Como agravante de la situación, José explica que tiene un hijo de 12 años con una discapacidad del 84%. Durante años, el Gobierno central, con la aprobación del Congreso de los Diputados, validó y fue prorrogando un decreto que incluía la medida de que no se pudiese desahuciar a familias vulnerables, siempre y cuando el juzgado dictaminase que debía aplicarse a los casos concretos. Ese decreto decayó el pasado mes de febrero.

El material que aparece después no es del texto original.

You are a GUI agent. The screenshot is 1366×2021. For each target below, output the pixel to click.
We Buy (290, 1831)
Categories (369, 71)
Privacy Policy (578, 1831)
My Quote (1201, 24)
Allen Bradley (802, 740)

Desde que se produjo ese cambio, los propietarios de inmuebles que querían disponer libremente de los inmuebles han ido acudiendo a los tribunales para solicitar la expulsión de familias, dado que se han quedado sin ese paraguas de protección. José y su familia podrían verse en la calle en sólo siete días.
Ante esta situación, el Sindicato de Vivienda ha convocado una acción para tratar de evitar el peor desenlace para la familia. La convocatoria es para las 8 de la mañana del día 19. En los últimos tiempos, sin embargo, se ha visto que los dispositivos policiales que deben encargarse de que la comitiva judicial pueda ejecutar la orden de lanzamiento cada vez se personan antes en los domicilios, para intentar evitar que nadie pueda entrar a ayudar a la familia en cuestión.
José dice, en un mensaje en redes sociales, que es «una víctima de la especulación, el oportunismo y la injusticia de este país». Se ve indefenso ante algo que puede arruinar su proyecto de vida.
El pasado fin de semana se produjo una manifestación por las calles de Santander en la que se denunciaba que las familias, especialmente las más vulnerables, se ven cada vez más protegidas ante los movimientos especulativos de grandes tenedores o no tan grandes, que buscan una rentabilidad cada vez mayor, ya sea elevando enormemente el precio de los alquileres habituales o sacando viviendas del mercado para destinarlas al alquiler turístico.
Al igual que en la capital de Cantabria, en las últimas semanas se están produciendo movilizaciones por toda España para exigir medidas que pueda paliar esta situación, que aboca a muchas familias a malvivir por pagar el alquiler, a buscar piso en una zona mucho más alejada de sus trabajos o, en el peor de los casos, a ser expulsadas de sus viviendas.